▶ **About this task**:
Images appear in the records below; leave them out and repeat everything else exactly.

▶ **Information given**:
+ + + + +
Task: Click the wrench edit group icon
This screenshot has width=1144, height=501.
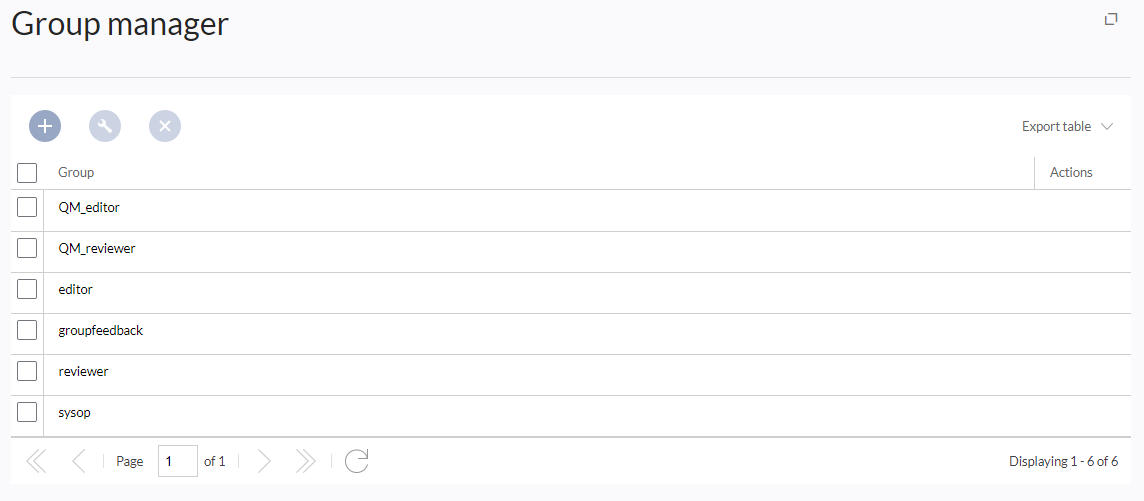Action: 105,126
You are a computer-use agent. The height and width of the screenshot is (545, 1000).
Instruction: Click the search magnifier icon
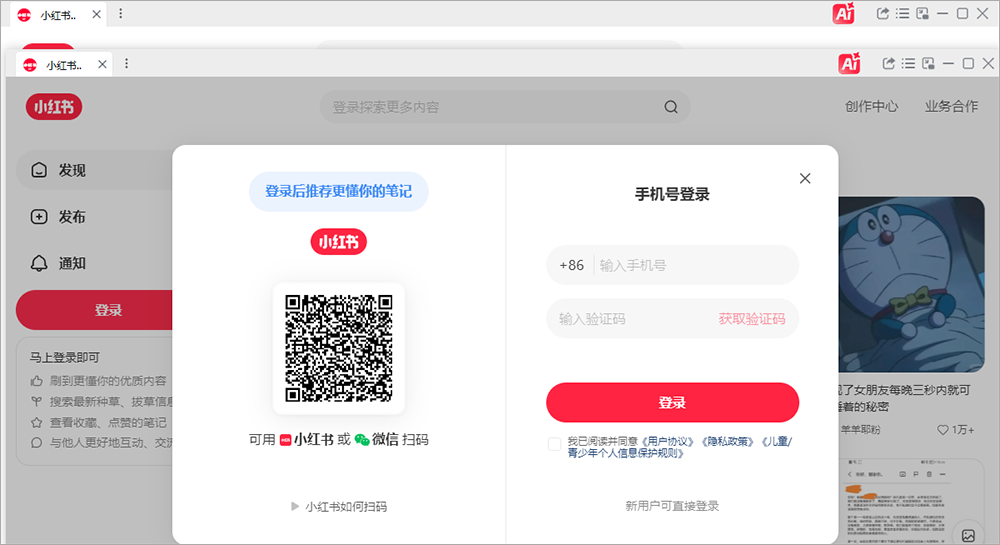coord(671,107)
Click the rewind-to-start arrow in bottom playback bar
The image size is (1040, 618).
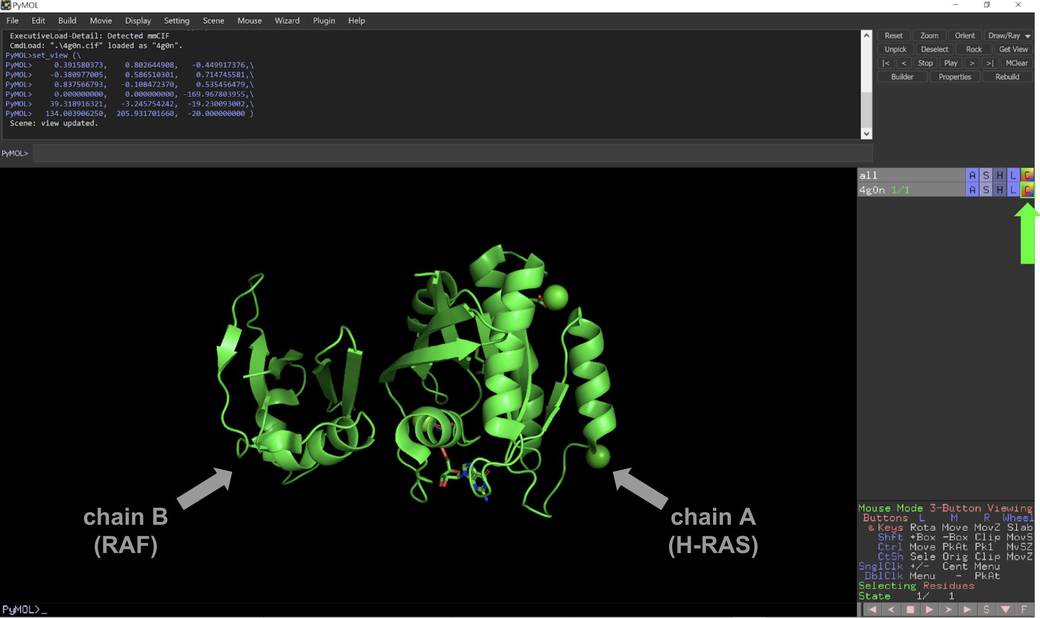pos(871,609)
+ + + + +
▶ **Response**:
Task: Click the wrench edit group icon
This screenshot has width=1144, height=501.
Action: 105,126
You are a computer-use agent. The height and width of the screenshot is (545, 1000).
Instruction: Click the search magnifier icon
coord(671,107)
Click the rewind-to-start arrow in bottom playback bar
The image size is (1040, 618).
pos(871,609)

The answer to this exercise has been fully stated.